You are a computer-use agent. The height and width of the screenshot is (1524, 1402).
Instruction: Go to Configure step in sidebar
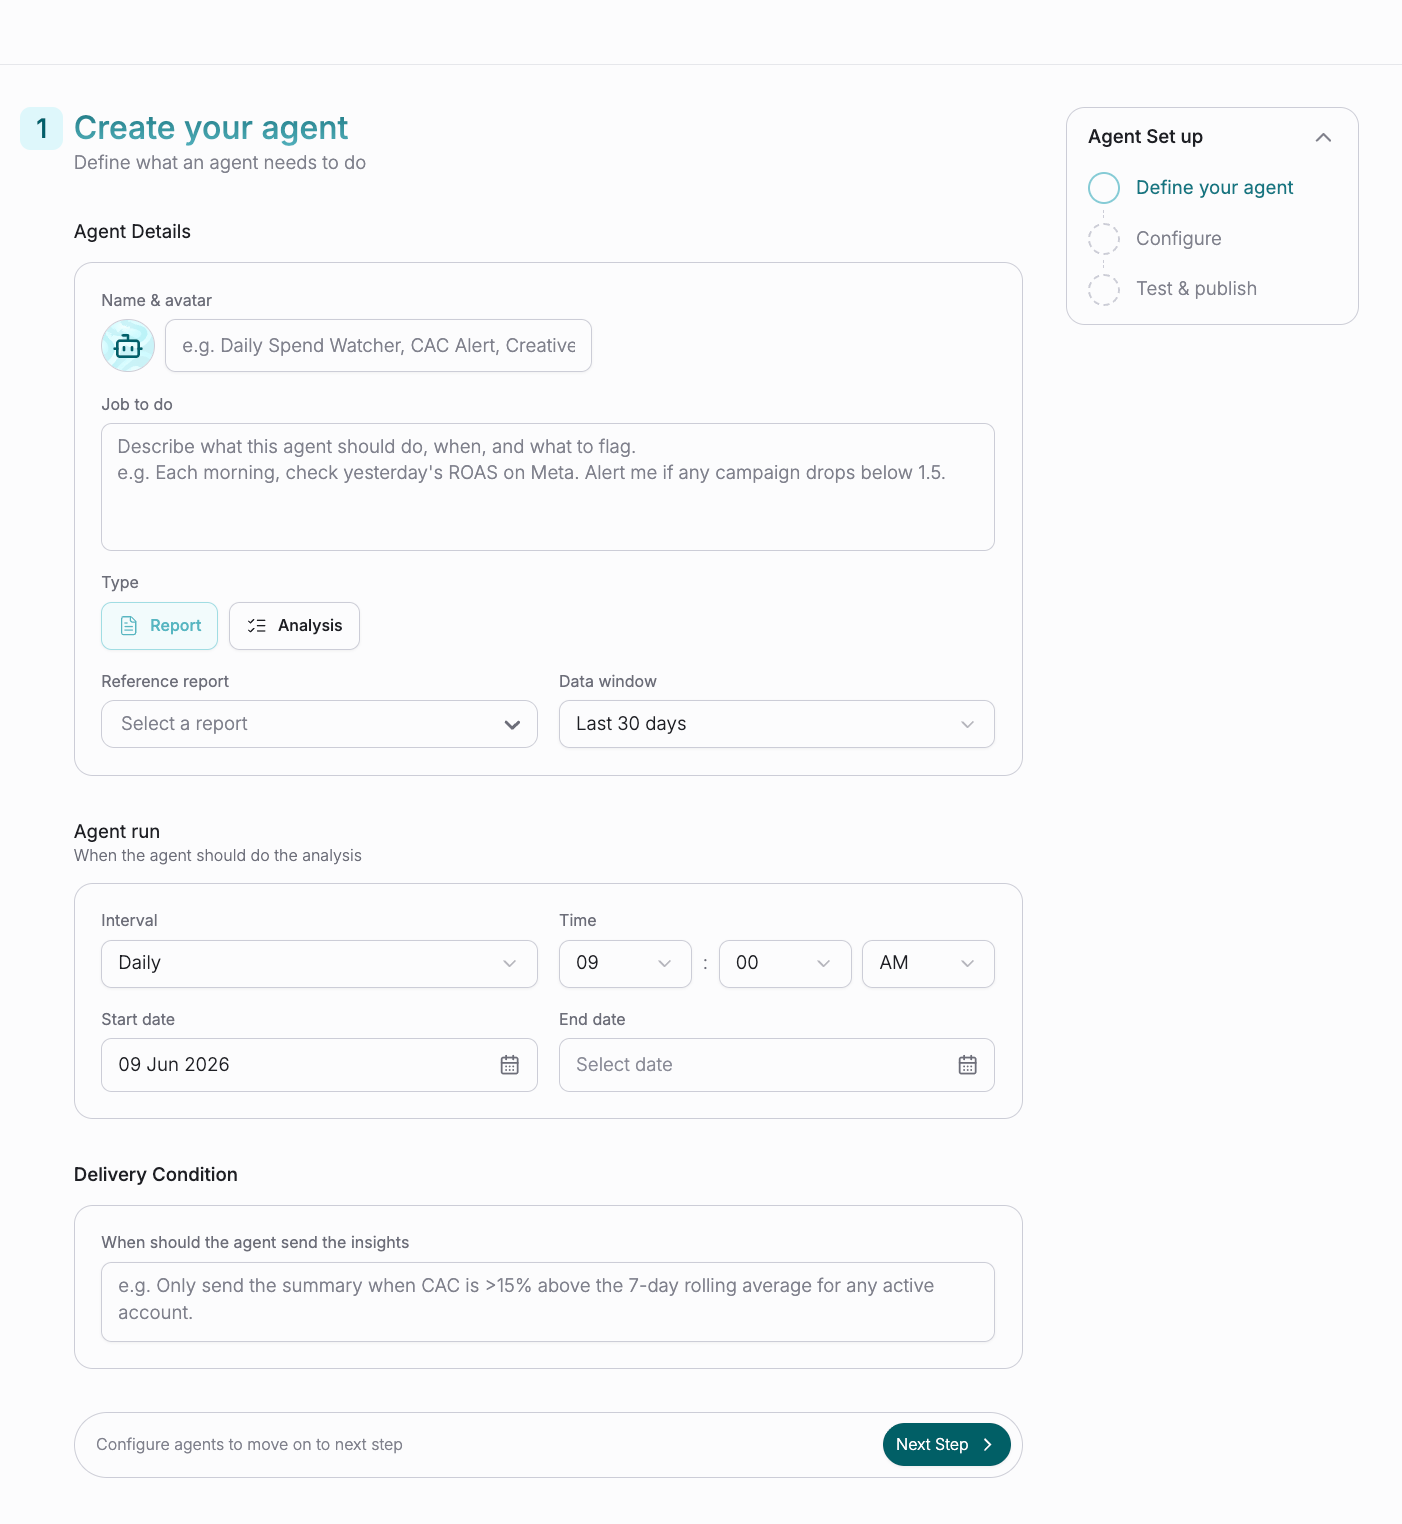point(1178,239)
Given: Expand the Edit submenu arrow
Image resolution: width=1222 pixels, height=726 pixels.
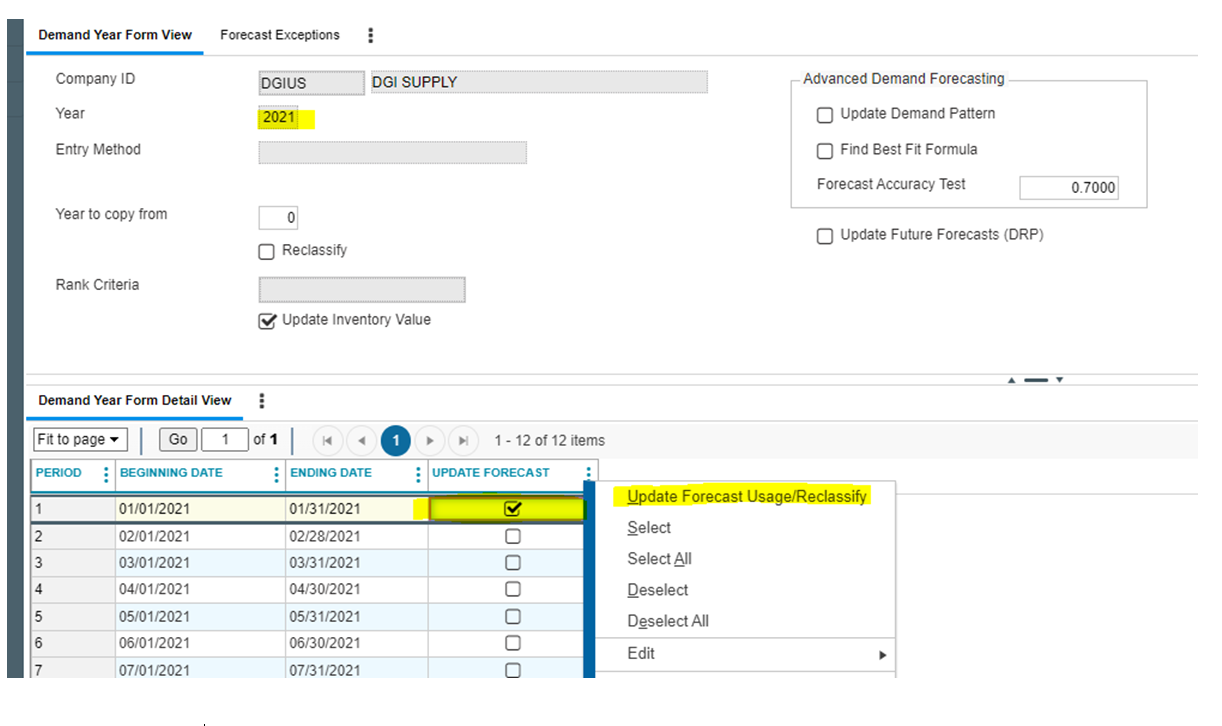Looking at the screenshot, I should [x=882, y=655].
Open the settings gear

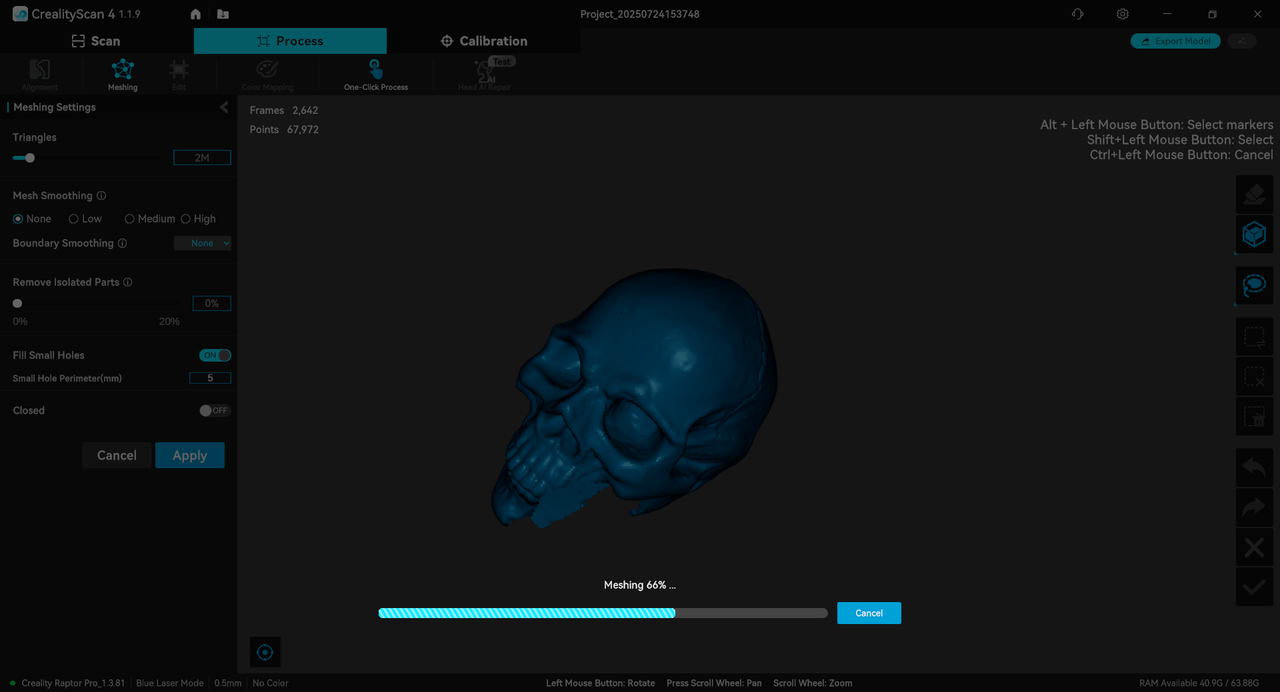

•••

* Instructions for the task *
Because pictures are not wanted, give every entry above again exactly without them.

* Written solution *
You are a computer-use agent. The height and width of the screenshot is (1524, 1402).
Instruction: Go to Configure step in sidebar
point(1178,239)
Given: Expand the Edit submenu arrow
Image resolution: width=1222 pixels, height=726 pixels.
Looking at the screenshot, I should [x=882, y=655].
Open the settings gear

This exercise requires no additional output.